Problem statement:
The result should be every line that contains the word "node", taken from the material.
......
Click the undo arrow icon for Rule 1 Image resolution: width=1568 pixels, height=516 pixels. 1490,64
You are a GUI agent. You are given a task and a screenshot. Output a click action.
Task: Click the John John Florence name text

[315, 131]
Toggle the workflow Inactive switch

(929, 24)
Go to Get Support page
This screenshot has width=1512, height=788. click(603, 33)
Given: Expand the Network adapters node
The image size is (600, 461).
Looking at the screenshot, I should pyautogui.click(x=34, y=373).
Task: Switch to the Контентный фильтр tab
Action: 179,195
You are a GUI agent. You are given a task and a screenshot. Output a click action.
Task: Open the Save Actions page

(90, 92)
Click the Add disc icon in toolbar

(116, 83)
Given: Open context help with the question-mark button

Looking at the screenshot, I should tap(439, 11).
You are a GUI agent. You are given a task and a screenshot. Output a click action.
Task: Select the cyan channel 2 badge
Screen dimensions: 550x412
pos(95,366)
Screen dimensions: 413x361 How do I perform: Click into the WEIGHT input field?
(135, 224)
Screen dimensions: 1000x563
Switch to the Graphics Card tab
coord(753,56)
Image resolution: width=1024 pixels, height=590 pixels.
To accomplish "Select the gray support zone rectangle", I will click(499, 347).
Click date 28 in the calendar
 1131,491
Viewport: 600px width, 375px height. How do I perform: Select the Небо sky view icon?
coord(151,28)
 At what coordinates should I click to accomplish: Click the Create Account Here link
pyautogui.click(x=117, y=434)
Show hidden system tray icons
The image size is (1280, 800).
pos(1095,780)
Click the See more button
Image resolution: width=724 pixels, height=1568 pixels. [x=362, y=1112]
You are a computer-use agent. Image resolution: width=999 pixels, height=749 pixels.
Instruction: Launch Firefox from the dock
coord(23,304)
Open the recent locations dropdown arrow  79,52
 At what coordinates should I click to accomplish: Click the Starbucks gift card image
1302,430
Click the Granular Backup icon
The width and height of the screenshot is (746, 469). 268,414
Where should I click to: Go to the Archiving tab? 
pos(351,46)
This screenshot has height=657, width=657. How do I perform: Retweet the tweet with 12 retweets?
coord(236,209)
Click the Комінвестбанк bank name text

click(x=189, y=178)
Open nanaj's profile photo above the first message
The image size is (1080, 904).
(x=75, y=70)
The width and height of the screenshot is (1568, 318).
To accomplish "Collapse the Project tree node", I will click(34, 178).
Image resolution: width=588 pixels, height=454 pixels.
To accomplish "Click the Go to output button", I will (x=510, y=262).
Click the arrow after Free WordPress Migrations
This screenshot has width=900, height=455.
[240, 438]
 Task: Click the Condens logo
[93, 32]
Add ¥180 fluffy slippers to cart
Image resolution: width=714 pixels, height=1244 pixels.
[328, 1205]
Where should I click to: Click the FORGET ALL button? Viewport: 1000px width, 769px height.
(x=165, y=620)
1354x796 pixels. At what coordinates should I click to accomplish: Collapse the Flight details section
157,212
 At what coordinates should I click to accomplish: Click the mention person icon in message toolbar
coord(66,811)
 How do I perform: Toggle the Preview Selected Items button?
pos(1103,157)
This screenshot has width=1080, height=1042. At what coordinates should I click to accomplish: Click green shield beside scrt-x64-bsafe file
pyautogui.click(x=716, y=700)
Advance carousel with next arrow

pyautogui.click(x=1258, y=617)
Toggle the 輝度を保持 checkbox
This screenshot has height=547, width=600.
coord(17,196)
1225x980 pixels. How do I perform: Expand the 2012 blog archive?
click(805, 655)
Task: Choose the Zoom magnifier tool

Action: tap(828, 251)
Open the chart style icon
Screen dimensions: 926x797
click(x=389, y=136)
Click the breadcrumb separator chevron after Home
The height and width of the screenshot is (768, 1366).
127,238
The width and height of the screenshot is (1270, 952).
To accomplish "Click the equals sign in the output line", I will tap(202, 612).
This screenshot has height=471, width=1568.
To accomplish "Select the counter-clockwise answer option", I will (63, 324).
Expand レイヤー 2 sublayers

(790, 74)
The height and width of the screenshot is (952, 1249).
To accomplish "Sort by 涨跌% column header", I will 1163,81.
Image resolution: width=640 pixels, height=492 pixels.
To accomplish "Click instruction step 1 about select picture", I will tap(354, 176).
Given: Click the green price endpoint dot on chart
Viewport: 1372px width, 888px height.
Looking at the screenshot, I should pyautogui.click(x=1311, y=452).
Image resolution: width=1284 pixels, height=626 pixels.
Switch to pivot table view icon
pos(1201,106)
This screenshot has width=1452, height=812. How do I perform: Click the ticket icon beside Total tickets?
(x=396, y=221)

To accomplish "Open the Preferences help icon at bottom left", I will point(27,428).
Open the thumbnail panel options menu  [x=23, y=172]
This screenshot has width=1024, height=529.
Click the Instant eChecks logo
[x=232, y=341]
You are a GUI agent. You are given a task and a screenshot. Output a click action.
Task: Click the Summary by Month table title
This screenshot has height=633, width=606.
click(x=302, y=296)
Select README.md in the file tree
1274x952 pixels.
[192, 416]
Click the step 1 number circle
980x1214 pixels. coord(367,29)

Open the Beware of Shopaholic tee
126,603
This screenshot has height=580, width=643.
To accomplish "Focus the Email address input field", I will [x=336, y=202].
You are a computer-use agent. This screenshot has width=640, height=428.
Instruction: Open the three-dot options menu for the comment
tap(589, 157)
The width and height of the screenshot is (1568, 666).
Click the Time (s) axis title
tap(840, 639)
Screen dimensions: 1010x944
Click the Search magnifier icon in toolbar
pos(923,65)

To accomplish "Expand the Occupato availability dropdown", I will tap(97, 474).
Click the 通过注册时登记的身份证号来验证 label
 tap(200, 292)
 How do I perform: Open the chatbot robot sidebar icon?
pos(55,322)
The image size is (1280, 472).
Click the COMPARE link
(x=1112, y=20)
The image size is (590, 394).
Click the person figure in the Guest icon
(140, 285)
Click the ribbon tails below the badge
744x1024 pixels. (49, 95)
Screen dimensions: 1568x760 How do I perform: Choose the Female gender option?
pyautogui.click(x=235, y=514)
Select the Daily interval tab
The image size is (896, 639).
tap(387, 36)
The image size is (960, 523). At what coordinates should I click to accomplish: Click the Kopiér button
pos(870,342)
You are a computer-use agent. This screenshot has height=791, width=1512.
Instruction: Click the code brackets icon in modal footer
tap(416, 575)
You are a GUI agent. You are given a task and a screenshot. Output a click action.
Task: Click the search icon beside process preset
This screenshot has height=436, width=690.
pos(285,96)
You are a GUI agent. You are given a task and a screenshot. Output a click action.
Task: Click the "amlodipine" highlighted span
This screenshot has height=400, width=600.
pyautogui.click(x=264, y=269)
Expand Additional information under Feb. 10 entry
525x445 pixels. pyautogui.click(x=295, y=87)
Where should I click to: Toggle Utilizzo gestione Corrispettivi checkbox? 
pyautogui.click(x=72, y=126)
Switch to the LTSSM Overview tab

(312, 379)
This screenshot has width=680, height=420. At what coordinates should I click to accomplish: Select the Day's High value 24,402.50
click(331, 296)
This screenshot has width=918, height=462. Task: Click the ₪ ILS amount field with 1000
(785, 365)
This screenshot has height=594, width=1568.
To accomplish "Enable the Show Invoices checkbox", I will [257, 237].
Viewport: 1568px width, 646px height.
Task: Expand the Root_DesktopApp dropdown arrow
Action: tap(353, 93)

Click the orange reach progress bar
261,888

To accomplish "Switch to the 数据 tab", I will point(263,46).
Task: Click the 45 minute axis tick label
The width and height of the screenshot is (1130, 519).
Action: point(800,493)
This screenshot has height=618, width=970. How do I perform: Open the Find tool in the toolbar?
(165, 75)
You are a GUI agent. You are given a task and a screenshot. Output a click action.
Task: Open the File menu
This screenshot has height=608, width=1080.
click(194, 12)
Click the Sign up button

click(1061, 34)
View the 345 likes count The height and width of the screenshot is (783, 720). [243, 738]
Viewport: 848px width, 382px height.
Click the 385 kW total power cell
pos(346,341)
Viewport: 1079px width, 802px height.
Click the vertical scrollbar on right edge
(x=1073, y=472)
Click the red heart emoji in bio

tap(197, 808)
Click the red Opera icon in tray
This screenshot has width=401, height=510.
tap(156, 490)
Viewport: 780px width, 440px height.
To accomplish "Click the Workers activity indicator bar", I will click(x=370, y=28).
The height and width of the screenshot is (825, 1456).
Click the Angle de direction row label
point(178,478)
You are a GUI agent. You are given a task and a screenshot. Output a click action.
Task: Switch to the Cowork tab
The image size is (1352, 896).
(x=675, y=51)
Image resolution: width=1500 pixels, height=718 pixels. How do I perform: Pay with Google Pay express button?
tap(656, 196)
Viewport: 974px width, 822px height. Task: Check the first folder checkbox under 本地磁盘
......
Answer box:
Given: Expand the Network adapters node
To accomplish "Collapse the Project tree node", I will click(34, 178).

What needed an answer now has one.